The Clevedon Case
This etext was transcribed by Les Bowler.
BY NANCY & JOHN OAKLEY
PHILADELPHIA J. B. LIPPINCOTT COMPANY
Printed in Great Britain by Wyman & Sons Ltd., London, Reading and Fakenham.
I became mixed up with the Clevedon case—the Cartordale Mystery, as it has been called—in curious fashion. True, it was to some extent in my line of business, though I do not actually earn my living by straightening out tangles. With me it is all a matter of “copy.”
You may or may not have read my various books—there are eight of them now—on criminology. Their preparation has led me into all sorts of queer by-ways and has given me a curiously clear and analytical insight into the mind of the criminal. I have solved many mysteries—you will forgive the apparent boastfulness, but I have no useful Watson to detail my exploits—but I stop there, with solving them, I mean. When I know the answer, I hand the whole matter over to the police. “There is your man (or woman)—take him,” I say. And sometimes they do take him—and hang him. But occasionally they reply, “But we can’t take him—we couldn’t prove it against him.” That, however, is no business of mine.
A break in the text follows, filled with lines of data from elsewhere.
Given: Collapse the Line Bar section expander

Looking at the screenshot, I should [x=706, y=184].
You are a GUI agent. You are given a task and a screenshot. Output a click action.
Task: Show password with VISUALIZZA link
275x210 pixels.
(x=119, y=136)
I am a scientist, not a police official, and have nothing to do with the foolery of their law courts or the flummery of what they call their rules of evidence.
I have supplied the answer to the conundrum and that suffices me. The mystery and its solution go into my notebooks, to be used eventually for my own purpose, it may be to illustrate a theory, or perhaps to demonstrate a scientific fact. I have no desire to pose and no intention of posing as a worker of miracles.
There is nothing marvellous about my methods nor wonderful in the results. I do but proceed from fact to fact, as you will see in this narrative, wherein I have set forth exactly what happened, however foolish it may make me look. The reader will accompany me step by step in my investigation of the Clevedon mystery and will learn precisely how the solution, which so bewildered and astonished the little group in Cartordale, came to me. You will see me groping in the dark, then you will discover, as I did, a pin-point of light which grows wider and wider until the whole story stands revealed. And if you guess the solution before I did, that will show that you are a cleverer detective than I am, which may very easily be.